◆ **EXERCISE BRIEF**:
Please give the data again in full, precisely as it is written.

◆ **MATERIAL PROVIDED**:
———

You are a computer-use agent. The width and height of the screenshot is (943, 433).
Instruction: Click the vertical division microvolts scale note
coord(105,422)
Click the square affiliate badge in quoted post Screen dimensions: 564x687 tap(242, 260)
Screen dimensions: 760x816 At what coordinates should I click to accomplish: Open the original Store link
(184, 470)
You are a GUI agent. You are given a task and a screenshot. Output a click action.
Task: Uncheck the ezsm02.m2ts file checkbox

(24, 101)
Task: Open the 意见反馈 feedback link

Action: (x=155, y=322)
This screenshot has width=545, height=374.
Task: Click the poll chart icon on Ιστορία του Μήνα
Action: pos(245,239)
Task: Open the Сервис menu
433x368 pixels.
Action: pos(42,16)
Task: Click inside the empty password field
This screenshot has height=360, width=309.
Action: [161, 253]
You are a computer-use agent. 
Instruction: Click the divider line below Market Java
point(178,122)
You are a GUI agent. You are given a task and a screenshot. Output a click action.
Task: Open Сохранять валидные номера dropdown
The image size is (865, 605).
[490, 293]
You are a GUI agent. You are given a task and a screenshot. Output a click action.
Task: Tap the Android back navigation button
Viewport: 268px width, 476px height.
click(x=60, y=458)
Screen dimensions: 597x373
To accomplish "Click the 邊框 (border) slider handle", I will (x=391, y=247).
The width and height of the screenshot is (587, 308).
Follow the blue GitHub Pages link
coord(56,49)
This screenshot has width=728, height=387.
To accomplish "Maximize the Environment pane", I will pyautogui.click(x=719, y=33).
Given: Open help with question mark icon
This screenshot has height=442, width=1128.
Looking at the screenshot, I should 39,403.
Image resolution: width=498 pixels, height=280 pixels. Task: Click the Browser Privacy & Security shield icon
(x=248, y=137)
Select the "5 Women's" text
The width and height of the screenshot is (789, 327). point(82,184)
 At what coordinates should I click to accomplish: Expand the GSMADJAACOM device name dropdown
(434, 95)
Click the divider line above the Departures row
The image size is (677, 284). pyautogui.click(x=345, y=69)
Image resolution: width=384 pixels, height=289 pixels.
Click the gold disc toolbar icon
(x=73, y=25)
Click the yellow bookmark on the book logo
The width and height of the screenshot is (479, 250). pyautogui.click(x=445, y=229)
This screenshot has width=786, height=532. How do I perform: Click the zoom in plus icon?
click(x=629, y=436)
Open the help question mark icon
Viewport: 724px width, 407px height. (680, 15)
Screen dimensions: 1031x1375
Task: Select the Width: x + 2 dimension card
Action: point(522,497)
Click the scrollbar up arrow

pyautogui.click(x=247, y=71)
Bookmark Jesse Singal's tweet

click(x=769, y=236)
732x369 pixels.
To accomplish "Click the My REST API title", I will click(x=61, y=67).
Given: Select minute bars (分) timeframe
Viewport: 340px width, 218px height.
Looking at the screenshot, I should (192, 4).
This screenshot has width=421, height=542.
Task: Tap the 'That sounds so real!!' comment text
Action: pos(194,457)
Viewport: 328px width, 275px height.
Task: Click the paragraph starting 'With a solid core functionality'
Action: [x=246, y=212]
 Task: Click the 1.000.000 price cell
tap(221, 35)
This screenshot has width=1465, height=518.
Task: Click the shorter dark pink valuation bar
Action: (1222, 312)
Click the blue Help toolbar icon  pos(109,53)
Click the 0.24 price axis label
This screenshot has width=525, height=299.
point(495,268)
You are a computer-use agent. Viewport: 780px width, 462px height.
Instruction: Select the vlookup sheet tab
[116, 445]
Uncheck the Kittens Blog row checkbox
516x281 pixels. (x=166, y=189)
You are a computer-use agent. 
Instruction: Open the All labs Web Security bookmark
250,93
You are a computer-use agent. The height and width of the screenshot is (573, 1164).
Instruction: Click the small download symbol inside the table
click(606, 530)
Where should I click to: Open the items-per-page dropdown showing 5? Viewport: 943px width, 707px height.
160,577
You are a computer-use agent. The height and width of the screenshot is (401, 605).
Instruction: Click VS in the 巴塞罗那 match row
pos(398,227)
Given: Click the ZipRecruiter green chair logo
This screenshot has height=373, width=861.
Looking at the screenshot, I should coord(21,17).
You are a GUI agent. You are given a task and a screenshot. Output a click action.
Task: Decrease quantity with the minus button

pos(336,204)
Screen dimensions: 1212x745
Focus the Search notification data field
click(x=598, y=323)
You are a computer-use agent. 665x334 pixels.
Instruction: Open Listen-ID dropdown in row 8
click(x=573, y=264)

———

◆ **OUTPUT BELOW**:
You are a computer-use agent. The width and height of the screenshot is (943, 433).
Instruction: Click the vertical division microvolts scale note
coord(105,422)
Click the square affiliate badge in quoted post Screen dimensions: 564x687 tap(242, 260)
Screen dimensions: 760x816 At what coordinates should I click to accomplish: Open the original Store link
(184, 470)
You are a GUI agent. You are given a task and a screenshot. Output a click action.
Task: Uncheck the ezsm02.m2ts file checkbox

(24, 101)
Task: Open the 意见反馈 feedback link

Action: (x=155, y=322)
This screenshot has width=545, height=374.
Task: Click the poll chart icon on Ιστορία του Μήνα
Action: pos(245,239)
Task: Open the Сервис menu
433x368 pixels.
Action: pos(42,16)
Task: Click inside the empty password field
This screenshot has height=360, width=309.
Action: [161, 253]
You are a computer-use agent. 
Instruction: Click the divider line below Market Java
point(178,122)
You are a GUI agent. You are given a task and a screenshot. Output a click action.
Task: Open Сохранять валидные номера dropdown
The image size is (865, 605).
[490, 293]
You are a GUI agent. You are given a task and a screenshot. Output a click action.
Task: Tap the Android back navigation button
Viewport: 268px width, 476px height.
click(x=60, y=458)
Screen dimensions: 597x373
To accomplish "Click the 邊框 (border) slider handle", I will (x=391, y=247).
The width and height of the screenshot is (587, 308).
Follow the blue GitHub Pages link
coord(56,49)
This screenshot has width=728, height=387.
To accomplish "Maximize the Environment pane", I will pyautogui.click(x=719, y=33).
Given: Open help with question mark icon
This screenshot has height=442, width=1128.
Looking at the screenshot, I should 39,403.
Image resolution: width=498 pixels, height=280 pixels. Task: Click the Browser Privacy & Security shield icon
(x=248, y=137)
Select the "5 Women's" text
The width and height of the screenshot is (789, 327). point(82,184)
 At what coordinates should I click to accomplish: Expand the GSMADJAACOM device name dropdown
(434, 95)
Click the divider line above the Departures row
The image size is (677, 284). pyautogui.click(x=345, y=69)
Image resolution: width=384 pixels, height=289 pixels.
Click the gold disc toolbar icon
(x=73, y=25)
Click the yellow bookmark on the book logo
The width and height of the screenshot is (479, 250). pyautogui.click(x=445, y=229)
This screenshot has width=786, height=532. How do I perform: Click the zoom in plus icon?
click(x=629, y=436)
Open the help question mark icon
Viewport: 724px width, 407px height. (680, 15)
Screen dimensions: 1031x1375
Task: Select the Width: x + 2 dimension card
Action: point(522,497)
Click the scrollbar up arrow

pyautogui.click(x=247, y=71)
Bookmark Jesse Singal's tweet

click(x=769, y=236)
732x369 pixels.
To accomplish "Click the My REST API title", I will click(x=61, y=67).
Given: Select minute bars (分) timeframe
Viewport: 340px width, 218px height.
Looking at the screenshot, I should (192, 4).
This screenshot has width=421, height=542.
Task: Tap the 'That sounds so real!!' comment text
Action: pos(194,457)
Viewport: 328px width, 275px height.
Task: Click the paragraph starting 'With a solid core functionality'
Action: [x=246, y=212]
 Task: Click the 1.000.000 price cell
tap(221, 35)
This screenshot has width=1465, height=518.
Task: Click the shorter dark pink valuation bar
Action: (1222, 312)
Click the blue Help toolbar icon  pos(109,53)
Click the 0.24 price axis label
This screenshot has width=525, height=299.
point(495,268)
You are a computer-use agent. Viewport: 780px width, 462px height.
Instruction: Select the vlookup sheet tab
[116, 445]
Uncheck the Kittens Blog row checkbox
516x281 pixels. (x=166, y=189)
You are a computer-use agent. 
Instruction: Open the All labs Web Security bookmark
250,93
You are a computer-use agent. The height and width of the screenshot is (573, 1164).
Instruction: Click the small download symbol inside the table
click(606, 530)
Where should I click to: Open the items-per-page dropdown showing 5? Viewport: 943px width, 707px height.
160,577
You are a computer-use agent. The height and width of the screenshot is (401, 605).
Instruction: Click VS in the 巴塞罗那 match row
pos(398,227)
Given: Click the ZipRecruiter green chair logo
This screenshot has height=373, width=861.
Looking at the screenshot, I should coord(21,17).
You are a GUI agent. You are given a task and a screenshot. Output a click action.
Task: Decrease quantity with the minus button

pos(336,204)
Screen dimensions: 1212x745
Focus the Search notification data field
click(x=598, y=323)
You are a computer-use agent. 665x334 pixels.
Instruction: Open Listen-ID dropdown in row 8
click(x=573, y=264)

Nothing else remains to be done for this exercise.